● 指示
下の文書を読んで、次の問いに答えてください。
1. カルステン・フグリーンの職業は何か。
2. カルステンが最後に到着した村の名前は何か。
3. 対向車線に突っ込んだカルステンの車は何と激突したか。

● 文書
▬▬▬▬▬▬▬▬▬▬
ヘニング・マンケル 『北京から来た男』2023/04/21



写真家のカルステン・フグリーンは山奥の村々やそれよりもっと小さな集落が、過疎となってうち捨てられ朽ちていく様子を写真におさめるために奨励金をもらい旅に出ていた。
最後の村ヘッシューヴァレンに到着したが、家々の煙突から煙が上がっていないのに気づく。家のドアを叩いてみるが、返事はない。隣の家に行っても同じだった。
カーテンの隙間から部屋の中をのぞいてみると、人が倒れているようだ。
金棒でドアノブを力いっぱい叩くとノブが壊れ、ドアが開いた。
中に入ってみると、血まみれになった人が倒れていた。
カルステンは急いで車に乗り、パーキングで車を停め、緊急センターに電話をかけるが、心臓発作を起こし、アクセルを踏み込んでしまい、対向車線に突っ込み、そこにトラックが来て激突する。
カルステンはトラックの運転手に「村が。ヘッシューヴァレン」と言ってこと切れてしまう。
▬▬▬▬▬▬▬▬▬▬
● 提供データ
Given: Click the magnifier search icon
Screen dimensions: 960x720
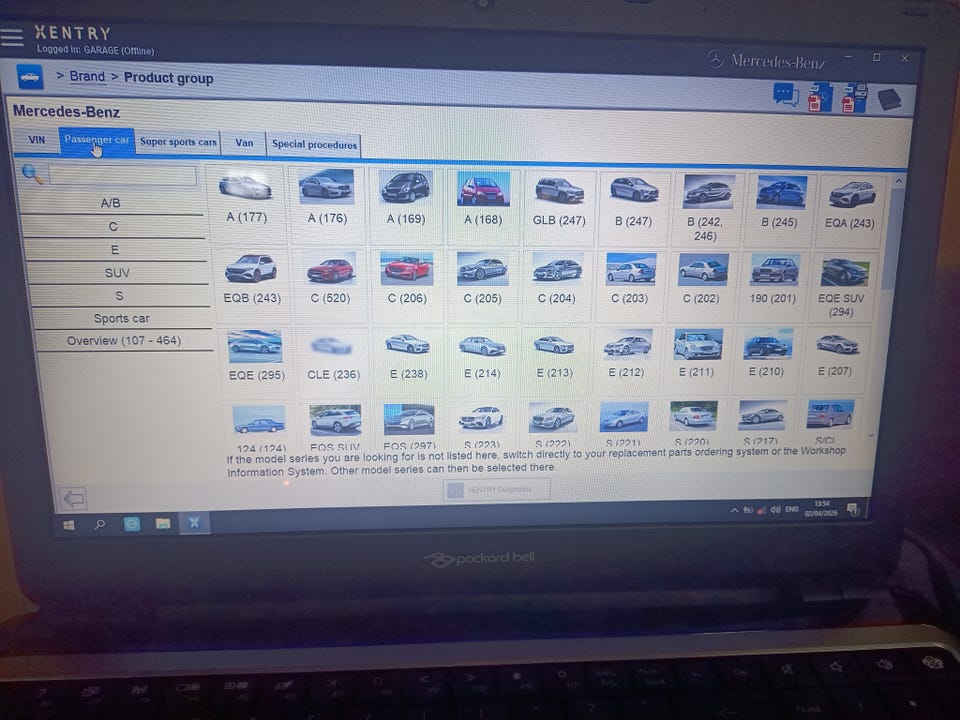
▬▬▬▬▬▬▬▬▬▬
● 解答
1. 写真家
2. ヘッシューヴァレン
3. トラック